Viele Menschen haben auch einfach zu viel erlebt. Zu viel zum Verarbeiten. Zu viel, um wieder gesund werden zu können. Zu viele Wunden und zu viele traumatische Erlebnisse. Da ist das Überleben allein so etwas wie ein Wunder. Ich habe einen großen Respekt und eine große Achtung vor solchen Menschen, die es schaffen, mit und trotz aller Widrigkeiten zu überleben.

Für viele Menschen und vielleicht auch für dich gibt es die Chance, aus dem Chaos und den schrecklichen Erlebnissen etwas Heilsames zu wirken. In jedem Menschen gibt es diesen Kurator, der die Fähigkeit zum Gestalten besitzt. Ohne deine Erlebnisse hättest du kein Material zur Gestaltung deiner inneren Wunderkammer. Du kannst aus allem etwas machen. Nichts davon ist völlig unbrauchbar und nur negativ. Alles darf seinen Platz bekommen, seine Wertschätzung und Würdigung.

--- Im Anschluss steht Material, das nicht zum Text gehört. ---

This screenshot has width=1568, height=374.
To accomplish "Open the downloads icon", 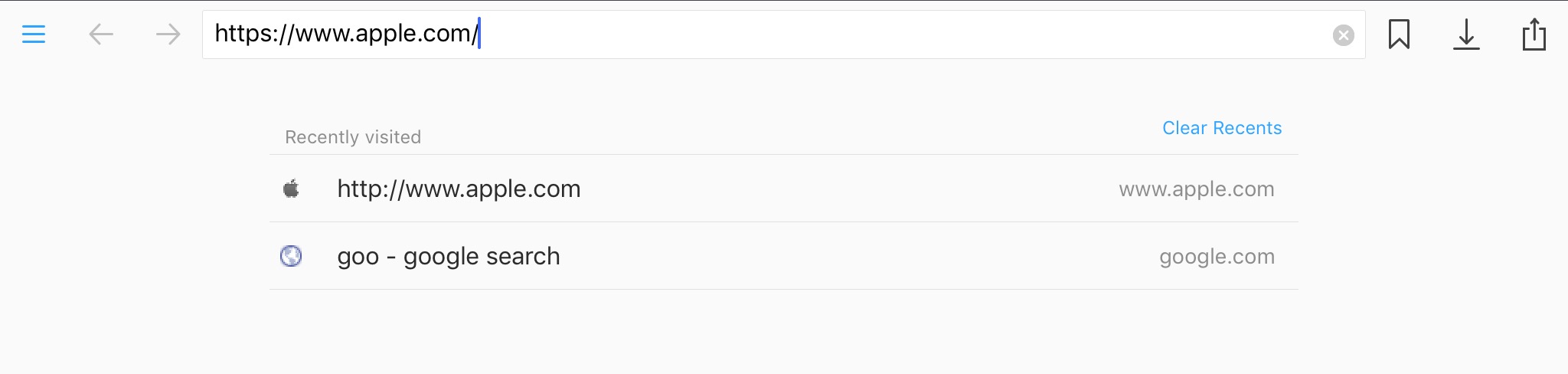I will click(x=1466, y=34).
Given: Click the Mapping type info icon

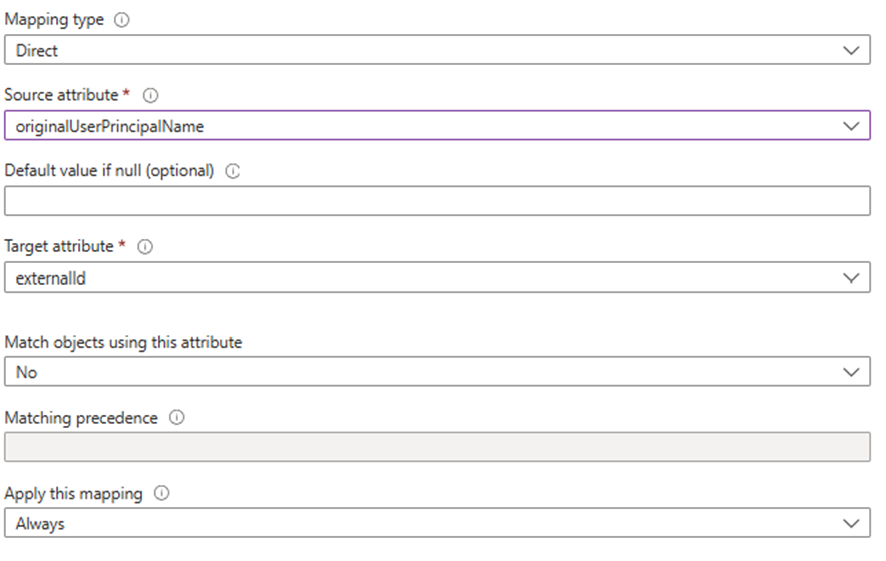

Spürst du einen Widerstand? Ein Aber? Einen Teil, der nicht einverstanden ist? „Ich wüsste nicht, wofür das gut sein soll, dass meine Eltern mich geschlagen haben.“ „Ich wüsste nicht, warum das gut sein soll, dass ich in der Schule gemobbt wurde.“ Ich kann das verstehen und ich kenne auch in mir solche Anteile, für die ich wenig, bis kein Verständnis habe. Anteile, die ich nicht in meine Wunderkammer integrieren möchte. Leider kann ich sie nicht rauswerfen. Sie gehören zu mir, ob ich will oder nicht. Ich kann sie annehmen, verändern, verkleiden, betrauern oder wegsperren. Aber nicht entfernen. Ich kann daran arbeiten, dass es sich immer weniger schlimm anfühlt. Ich kann andere bitten, einen Teil für einen Moment mitzutragen. Und ich kann genauer hinschauen und spüren und dann erzählen mir diese traumatischen Anteile doch eine Geschichte, der ich Zustimmung und Anerkennung geben kann.

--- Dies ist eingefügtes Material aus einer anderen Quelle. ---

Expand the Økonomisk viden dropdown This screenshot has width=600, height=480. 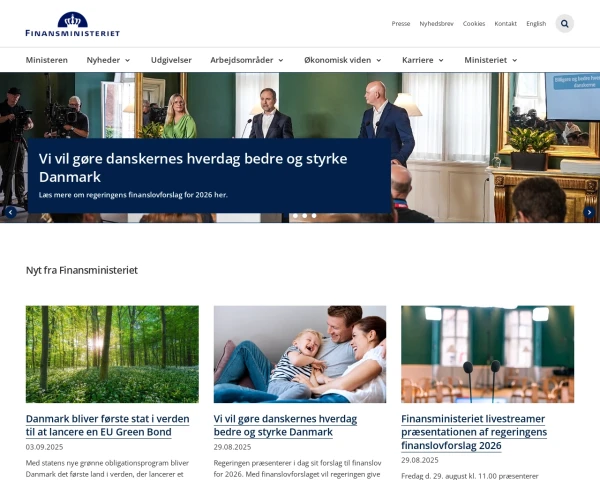pyautogui.click(x=343, y=60)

Wenn du eine real existierende Wunderkammer besuchst, wirst du nicht nur angenehme und wunderschöne Dinge sehen. Bei manchen Dingen wirst du den Kopf schütteln, dich ärgern oder sogar Ekel empfinden. Manches wird dir rätselhaft erscheinen und manches gehört zu einer Welt, die heute nicht mehr existiert. Du wirst konfrontiert mit Vorstellungen, die sich längst überlebt haben. Mit deiner inneren Wunderkammer ist es nicht viel anders. Wir tragen den heimlichen Wunsch in uns, dass alles immer angenehm sein soll, sinnvoll, positiv und erfüllend. Wenn du dich von diesem Glaubenssatz befreien könntest. Wenn es möglich wäre, dass in dir auch das existieren darf, was sich nicht angenehm anfühlt, was dich schmerzt, abstößt oder ekelig anfühlt. Wenn es möglich wäre, dass dein innerer Bewerter schweigt und sich zurückhält mit seinen Urteilen von richtig und falsch, von angenehm und unangenehm.

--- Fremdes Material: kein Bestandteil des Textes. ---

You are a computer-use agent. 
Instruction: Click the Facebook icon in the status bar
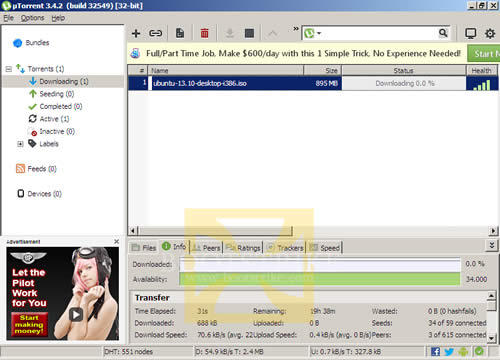pyautogui.click(x=435, y=351)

Dann würdest du vielleicht wie ein Kind völlig unvoreingenommen zum Staunenden werden über die Vielfalt deines Innenlebens. Du würdest den Reichtum entdecken und keinen Gedanken daran verschwenden, ob etwas da sein darf oder nicht. Alles ist interessant genug, deine Neugier zu wecken und mit allem kannst du etwas anfangen. Dir wäre die Vorstellung fremd, du seist ein Opfer widriger Umstände. Du würdest völlig eintauchen in das Bewusstsein, Schöpferin und Schöpfer zu sein.

So, wie wir die Vorstellung haben können, dass das ganze Universum inklusive deiner Person ein göttlicher Schöpfungsakt aus Liebe ist, bist du mit dir selbst und deinem Inneren ebenfalls ein schöpferisch kreatives Wesen. Ich wünsche dir den liebenden Blick und die Fähigkeit deiner inneren Wunderkammer immer mehr Gestalt zu geben.